INFORMATION Block Start

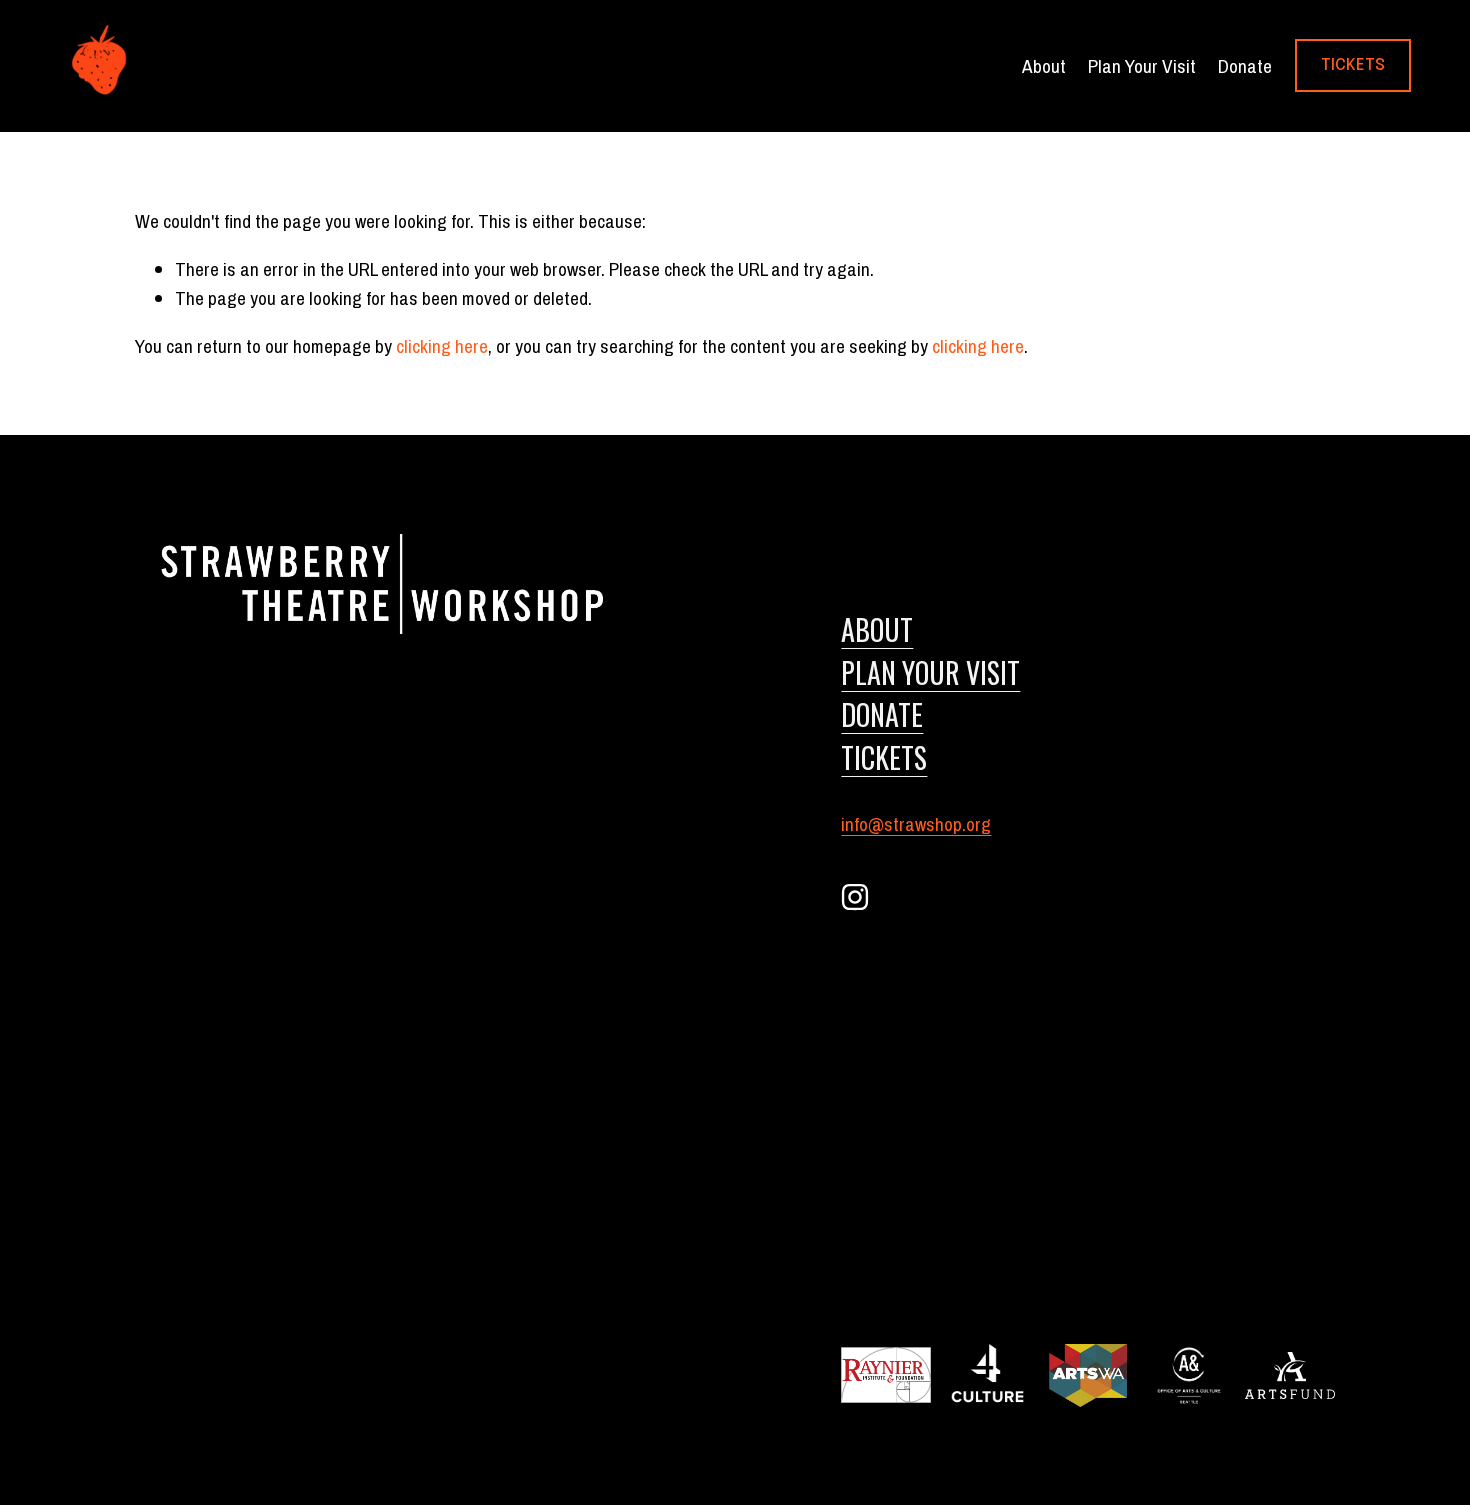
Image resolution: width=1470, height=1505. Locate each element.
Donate (1245, 66)
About (877, 629)
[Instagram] (855, 897)
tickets (884, 757)
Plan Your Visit (1142, 66)
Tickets (1353, 65)
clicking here (442, 346)
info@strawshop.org (916, 824)
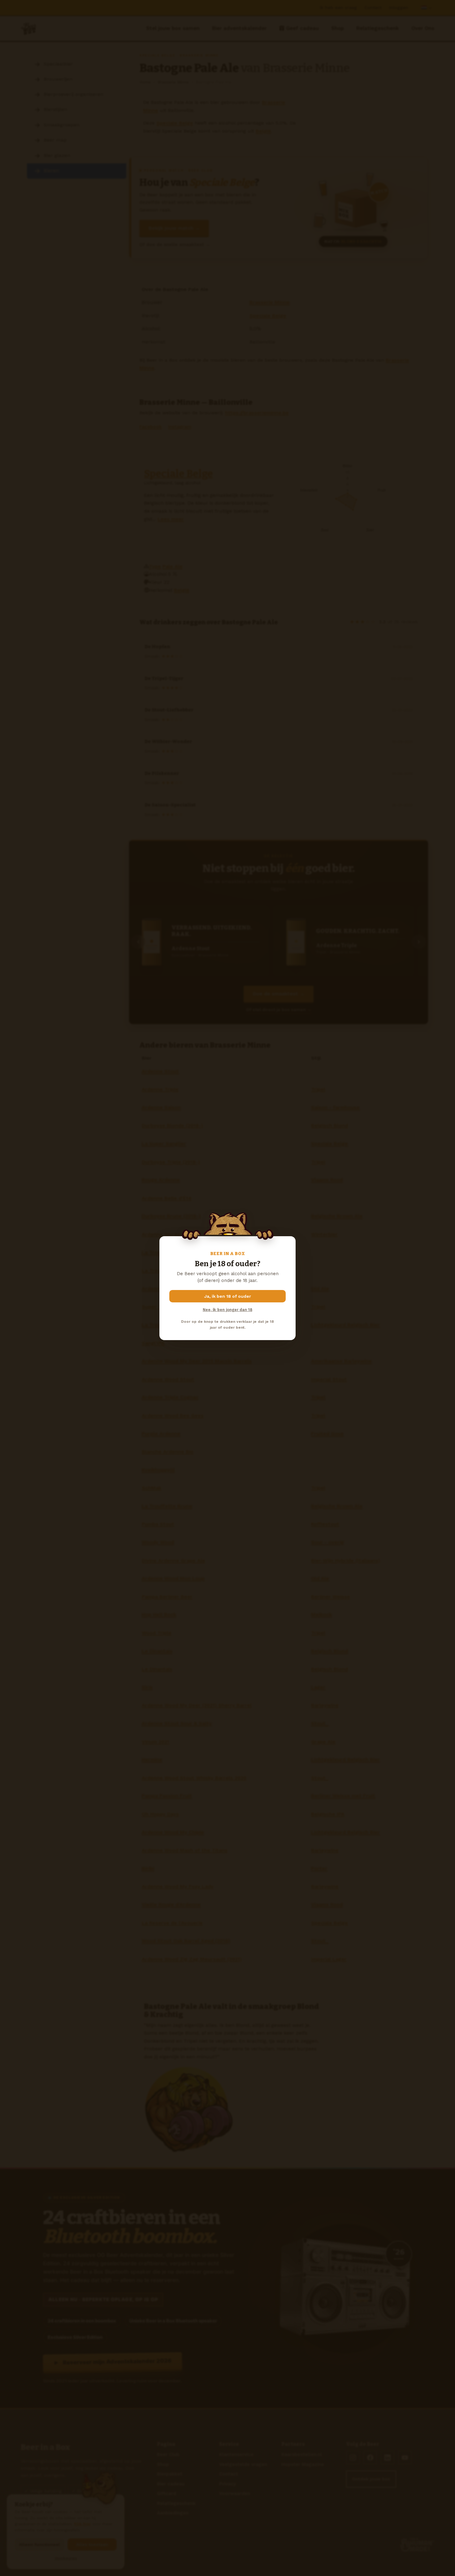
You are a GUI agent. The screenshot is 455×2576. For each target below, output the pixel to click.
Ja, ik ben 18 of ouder (227, 1296)
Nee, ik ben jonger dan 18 (227, 1309)
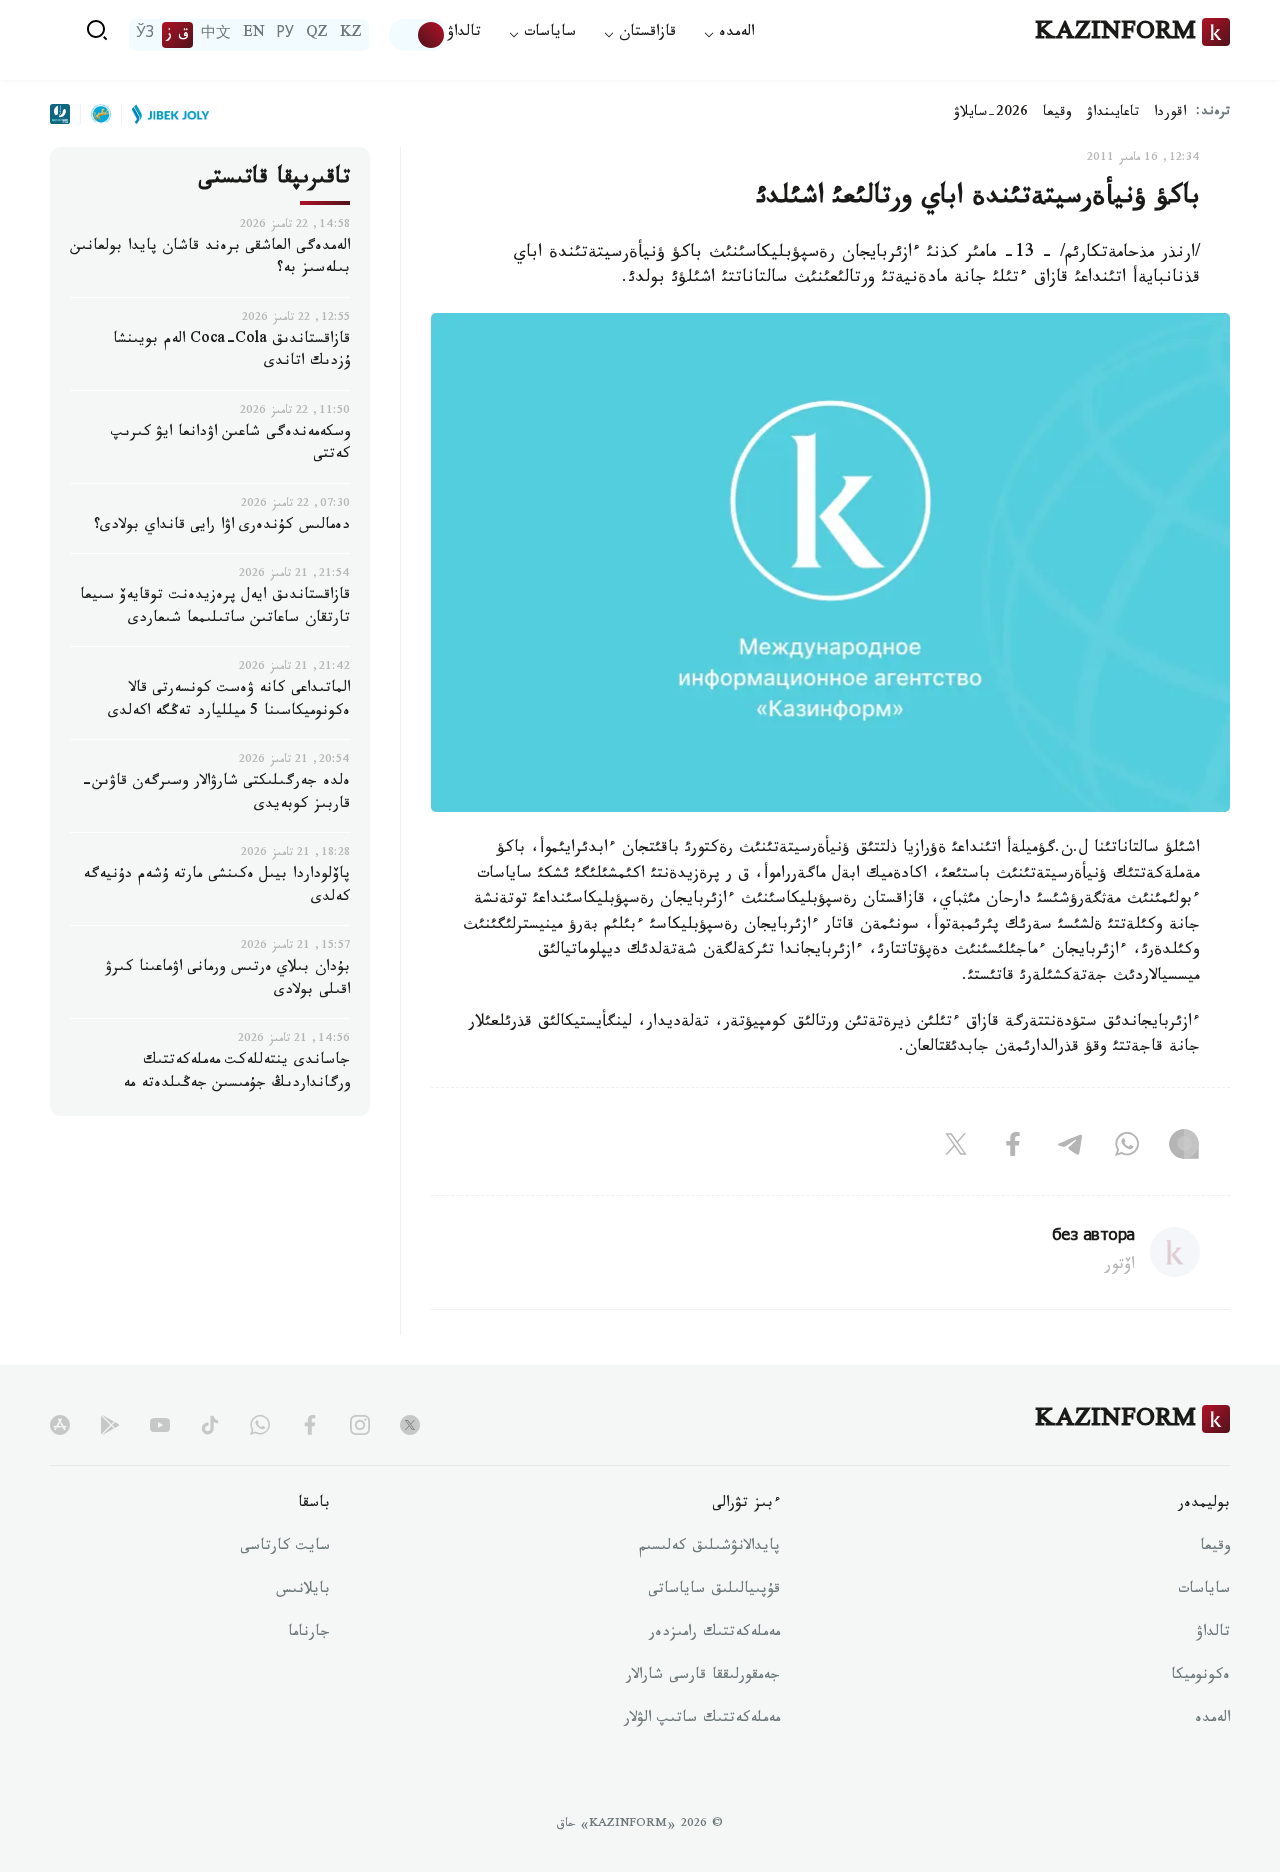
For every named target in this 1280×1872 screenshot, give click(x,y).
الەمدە (1212, 1720)
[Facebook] (1013, 1149)
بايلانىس (303, 1591)
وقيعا (1057, 114)
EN (254, 35)
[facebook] (310, 1425)
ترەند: (1213, 113)
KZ (351, 35)
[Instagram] (1184, 1149)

INFORMATION Block End

YOUR GOAL: Repeat the listing exactly; do not print any picture.

OUTPUT FOR THIS EXERCISE:
Image resolution: width=1470, height=1505. Locate each element.
Donate (1245, 66)
About (877, 629)
[Instagram] (855, 897)
tickets (884, 757)
Plan Your Visit (1142, 66)
Tickets (1353, 65)
clicking here (442, 346)
info@strawshop.org (916, 824)
You are a GUI agent. The screenshot is 455×2576. For each target below, output the pixel to click.
Ja, ik ben 18 of ouder (227, 1296)
Nee, ik ben jonger dan 18 (227, 1309)
For every named target in this 1280×1872 screenshot, give click(x,y).
الەمدە (1212, 1720)
[Facebook] (1013, 1149)
بايلانىس (303, 1591)
وقيعا (1057, 114)
EN (254, 35)
[facebook] (310, 1425)
ترەند: (1213, 113)
KZ (351, 35)
[Instagram] (1184, 1149)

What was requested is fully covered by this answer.